*CONSEGNA A:*
Ricopia i record partendo dalla riga che contiene "Given: Click the" e arrivando fino alla fine dei record, estremi inclusi. Nella risposta lascia fuori le immagini.

No shopping, unico tempo libero nel negozio del museo, ci sono la cravatta dei presidenti, i busti dei presidenti, la bambola della donnina che cuce la bandiera, tutti regali perfetti per la Tombola degli Orrori di Natale, la faranno anche qui?
C'è pure una macchina che dispensa zucchero colorato da ciucciare, il dubbio che venda droga sotto copertura c'è ma poi ragiono che costa troppo poco.
La mattina del check out il livello di organizzazione raggiunge altezze da Fossa delle Marianne: dobbiamo fare il check out entro le 9 perché poi i boccia  hanno lezione ma i nostri strepitosi manager decidono che, oltre alla chiave, dobbiamo portare giù anche lenzuola, copriletto, federa, cuscino e asciugamani (manca che ci chiedano di dare una pulita al bagno).
Genialmente decidono di informarci appendendo avvisi quella stessa mattina e, com'era prevedibile, parecchi boccia non li vedono quindi alle 8.40 la metà viene giù senza biancheria da letto e viene rispedita su, all'altra metà spesso manca qualche pezzo (il cuscino e la coperta sono i più gettonati) quindi viene anch'essa rispedita su, con grande viavai di boccia tra i due piani e inevitabile ingorgo degno di New York.
Il check out è alle 9 ma il nostro aereo parte alle 20.55 quindi i cari manager si ritrovano con 60 valigie da stivare da qualche parte (non ci avevano pensato, che sorpresa) e altrettante persone ciondolanti in giro e comprensibilmente incazzate (1 bagno x 40 persone).

*RECORD DELL'ESERCIZIO:*
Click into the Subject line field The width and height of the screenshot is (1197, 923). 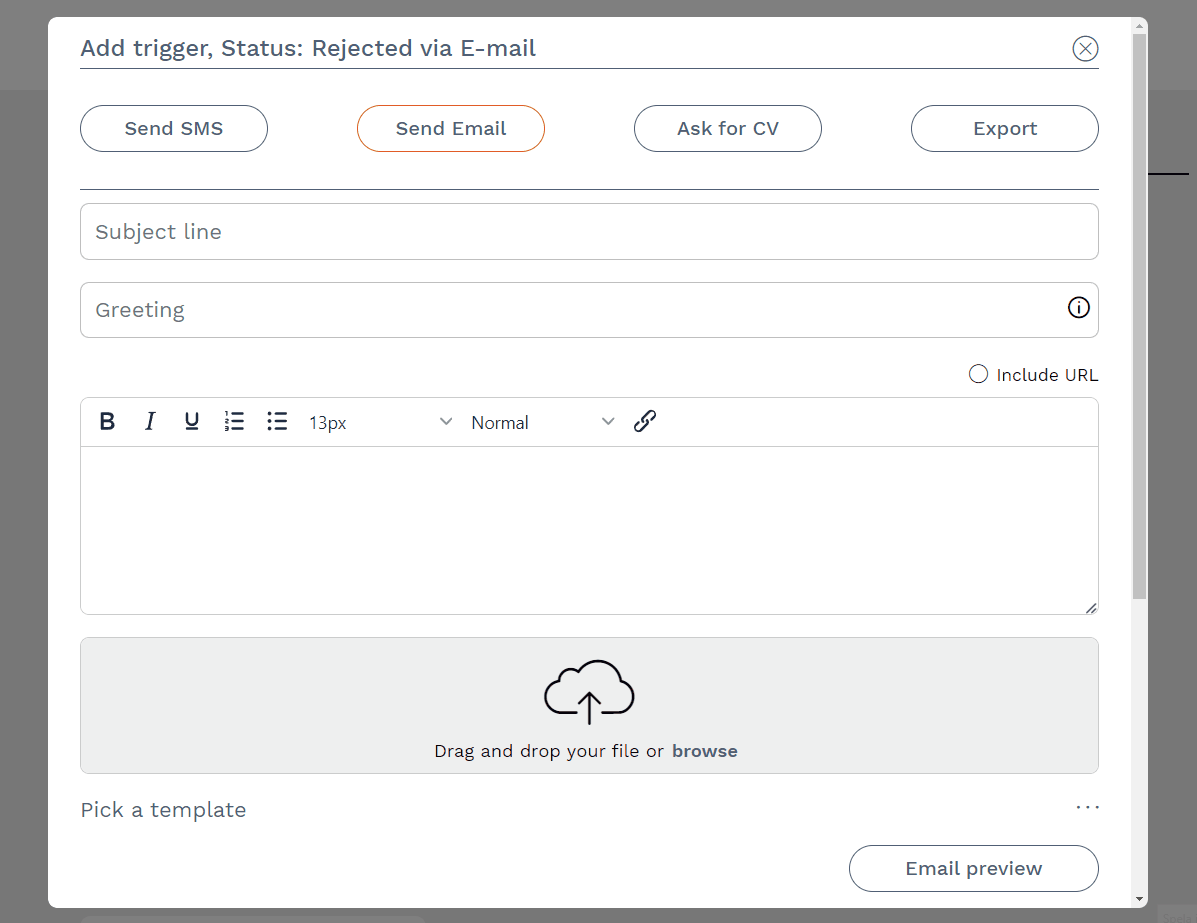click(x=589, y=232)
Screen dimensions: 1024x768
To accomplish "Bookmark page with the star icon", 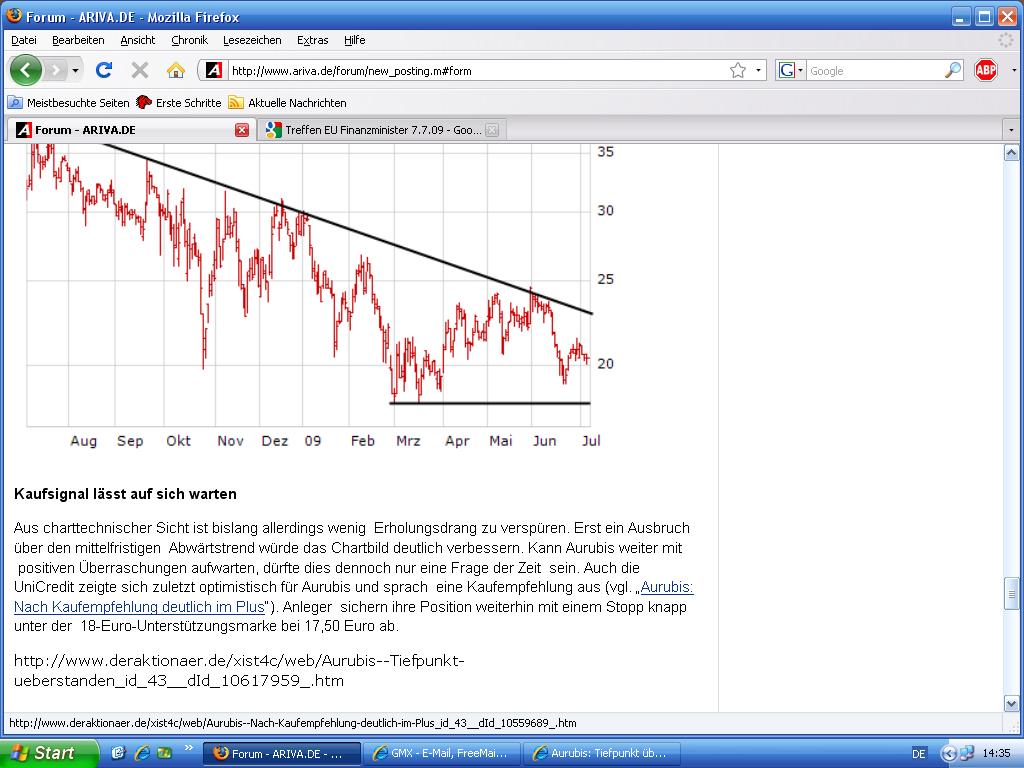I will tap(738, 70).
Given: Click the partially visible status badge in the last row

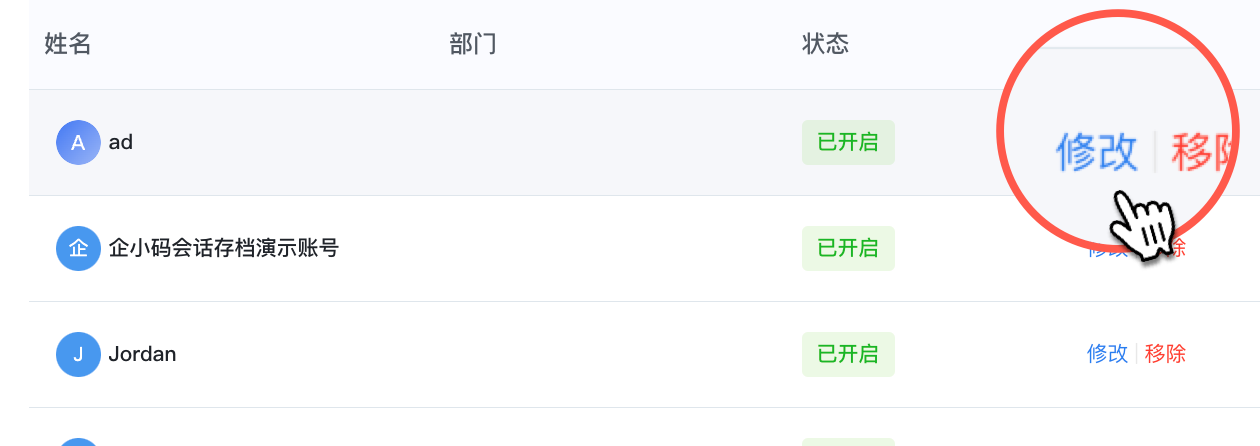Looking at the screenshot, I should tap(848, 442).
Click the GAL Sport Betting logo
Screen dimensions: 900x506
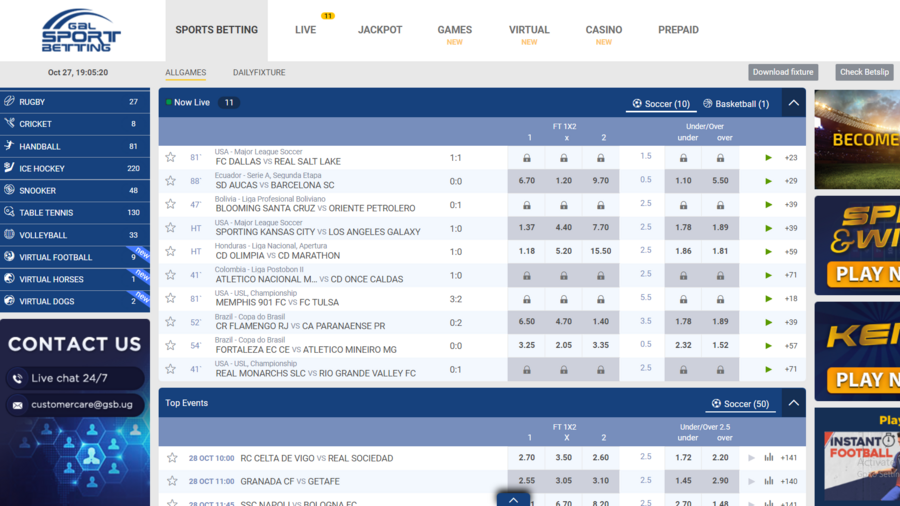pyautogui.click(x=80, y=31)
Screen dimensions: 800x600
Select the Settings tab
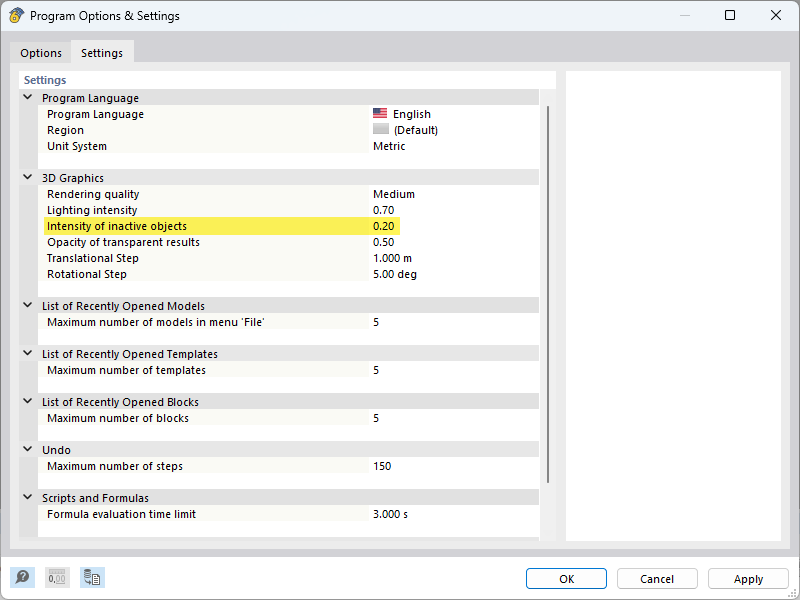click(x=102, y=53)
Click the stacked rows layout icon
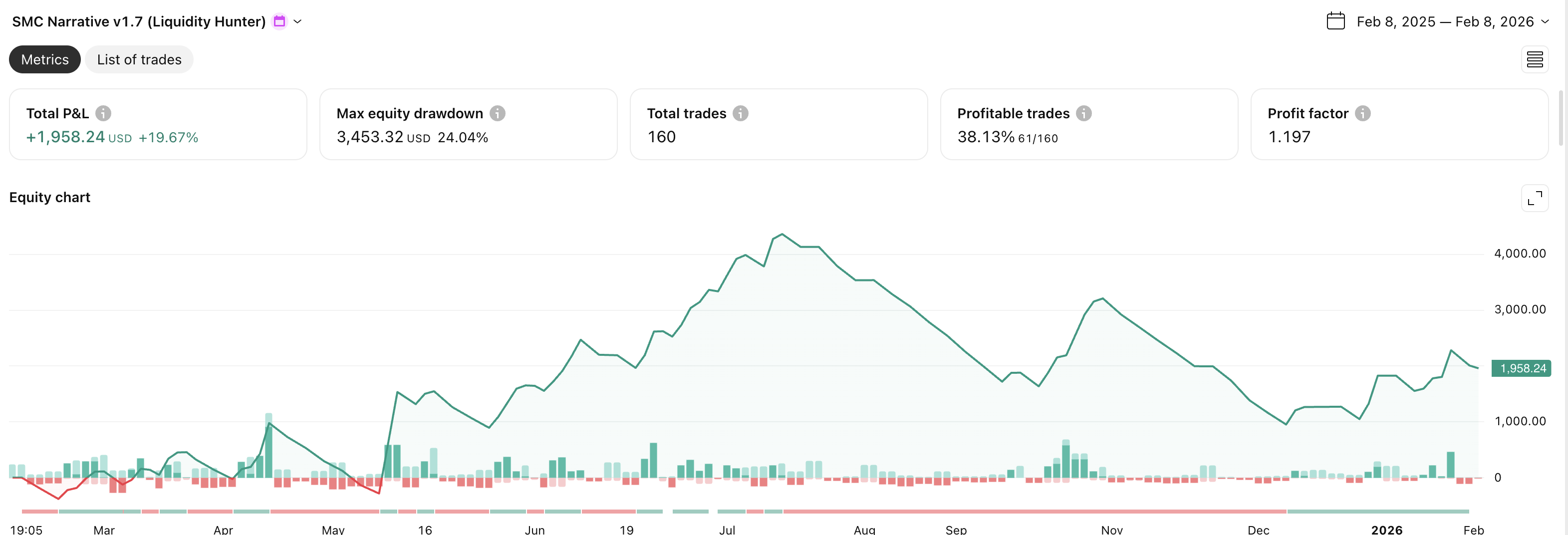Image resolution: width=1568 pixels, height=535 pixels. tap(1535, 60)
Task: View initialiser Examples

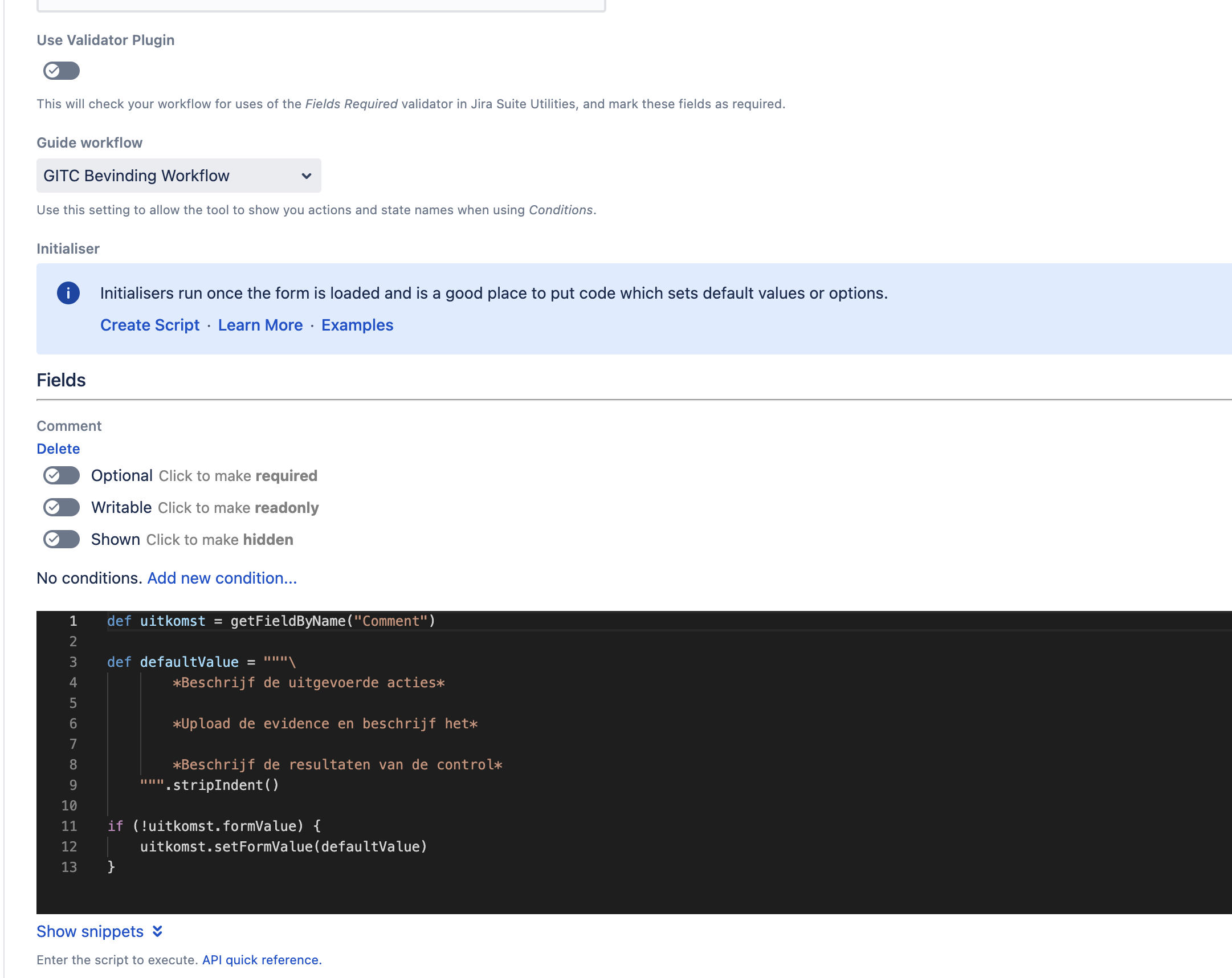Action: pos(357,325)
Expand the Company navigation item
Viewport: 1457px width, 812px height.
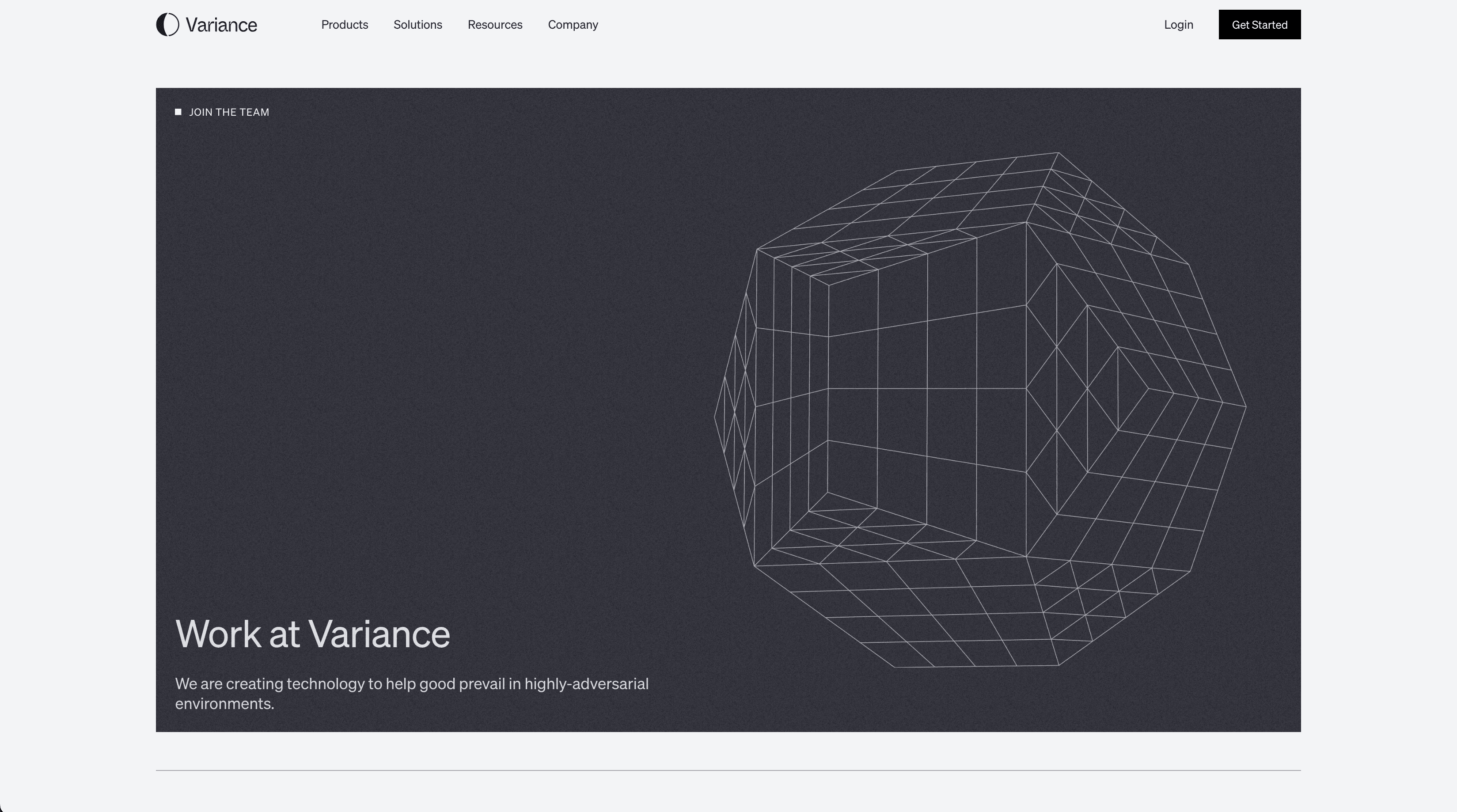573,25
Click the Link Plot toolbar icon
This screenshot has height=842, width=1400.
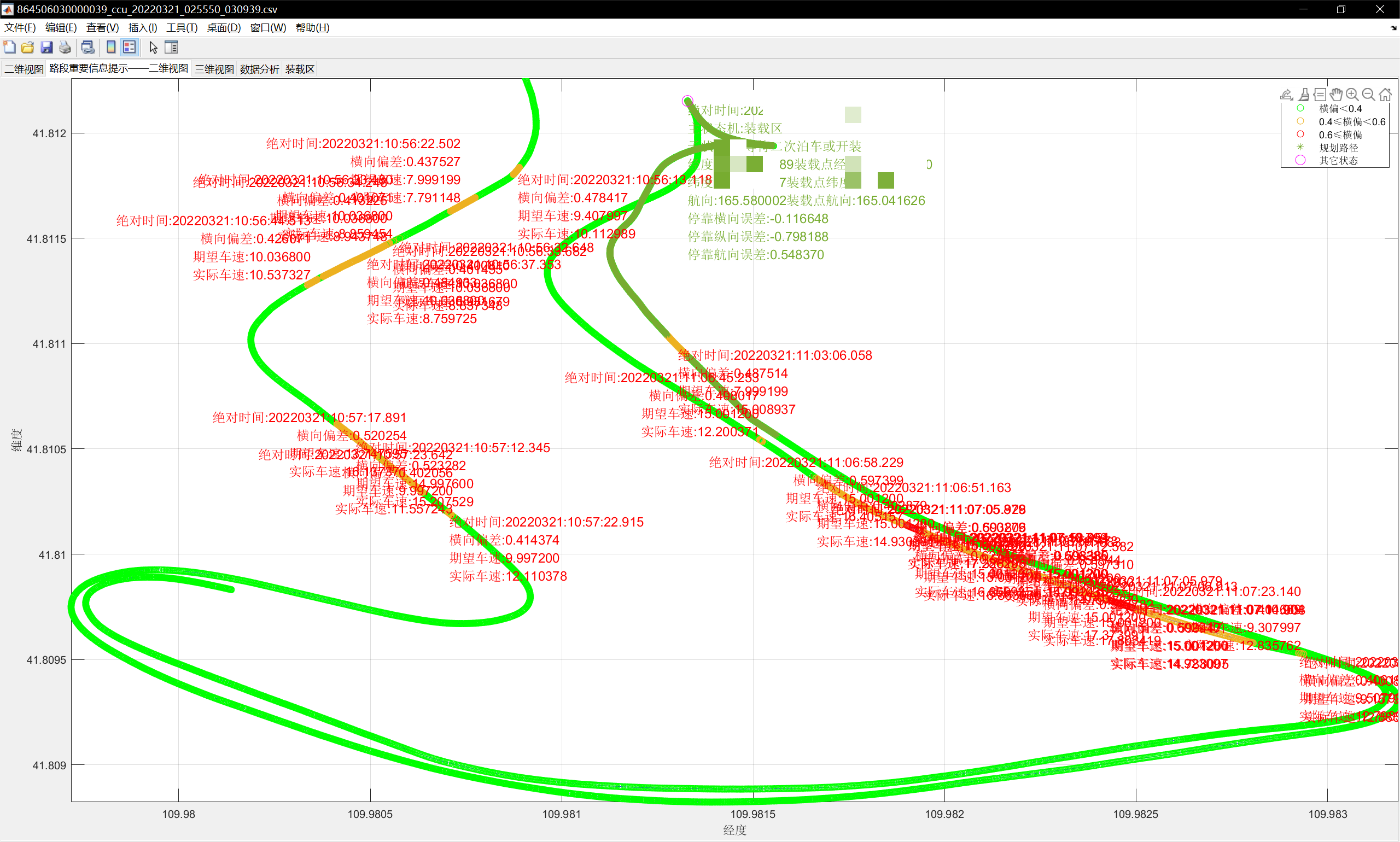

*CONSEGNA B:*
Secondo il testo sul check out, che cosa bisogna portare giù oltre alla chiave? Elenca tutti gli oggetti.

*RISULTATO FINALE A:*
Given: Click the partially visible status badge in the last row

Looking at the screenshot, I should tap(848, 442).
Click the GAL Sport Betting logo
Screen dimensions: 900x506
pyautogui.click(x=80, y=31)
Screen dimensions: 800x600
Select the Settings tab
click(x=102, y=53)
Click the stacked rows layout icon
Image resolution: width=1568 pixels, height=535 pixels. tap(1535, 60)
Task: View initialiser Examples

Action: pos(357,325)
Expand the Company navigation item
Viewport: 1457px width, 812px height.
573,25
Click the Link Plot toolbar icon
This screenshot has height=842, width=1400.

*RISULTATO FINALE B:*
lenzuola, copriletto, federa, cuscino, asciugamani